Another outcome measure that will be useful for FTD trials consists of changes in brain volume and function obtained through imaging. Taking the example of the landmark Alzheimer's Disease Neuroimaging Initiative (ADNI; see ARF related news story and ARF news story), two FTD-focused imaging studies have gotten off the ground. Howard Rosen of the University of California, San Francisco, described preliminary results from the FTLD Neuroimaging Initiative (FTLDNI). Funded in late 2009 by the National Institute on Aging and the National Institute of Neurological Disorders and Stroke, the project is following 120 FTLD patients with bvFTD, semantic dementia, and progressive nonfluent aphasia (PNFA), plus 75 controls. They are being examined at baseline, and then at six, 12, and 18 months using positron emission tomography (PET) and structural magnetic resonance imaging (MRI), as well as diffusion tensor imaging (see ARF related news story). “The changes we see in FTD are different from changes we see in Alzheimer’s,” Rosen said at CTAD. “And different variants of FTD are associated with different types of changes.” He presented data from one patient who showed a visible decline volume in both left and right lobes as detected by MRIs taken six months apart. “We will have easier time than ADNI in delineating changes because disease progression is faster,” said Rosen.

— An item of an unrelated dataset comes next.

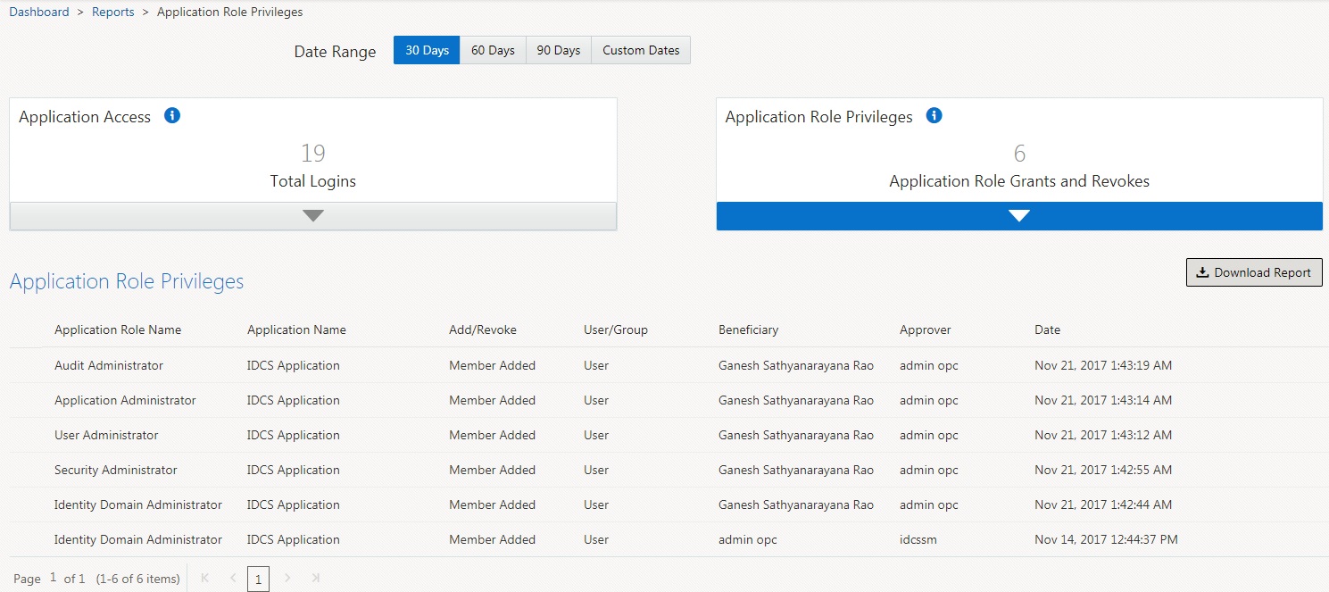Click the previous page arrow

pos(232,579)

The second imaging initiative, headed by Boxer, is the Four Repeat Tauopathy Neuroimaging Initiative (4RTNI). Taking advantage of the FTLDNI infrastructure already in place at UCSF, this study will recruit 40 corticobasal degeneration (CBD) and 40 PSP patients, and study each for a year using a combination of clinical measurements, biomarkers, and 3T MRI scans. Both imaging projects have adopted standards developed by ADNI to enable comparisons.

One reason for conducting these studies is to find biomarkers specific for FTD. “One thing that is really missing is a biomarker approach that would enable clinicians to subdivide bvFTD into different entities according to molecular pathology,” said Knopman. It is not surprising that current trials are being conducted in patients with PSP, a type of FTD that is relatively uniform in terms of molecular pathology.

“It is difficult to tell the underlying pathology of FTD based on the clinical group, except for rare disorders,” said William Hu of Emory University, Atlanta, Georgia, speaking at CTAD. “The clinical syndrome is useful for tracking progression of disease, but it is hard to say who has FTLD-TDP-43 and who has FTLD-Tau based on clinical criteria.” To that end, his group is looking for sets of analytes that can differentiate between the two groups of pathologies.

With the molecular biology delineated, diagnostic guidelines and outcome measures developed, and longitudinal imaging studies underway, biomarkers are the last piece of the puzzle for a broad-based effort in FTD clinical trials. But even without such biomarkers, conducting clinical trials in certain types of FTD is already feasible. “The disease is not that rare, and there are enough patients out there who should make [the investment] worthwhile for pharmaceutical companies,” said Kramer. “Plus, there are incredible applications for AD and other diseases.”—Laura Bonetta.

This is Part 2 of a two-part series. See also Part 1. Download a PDF of the entire series.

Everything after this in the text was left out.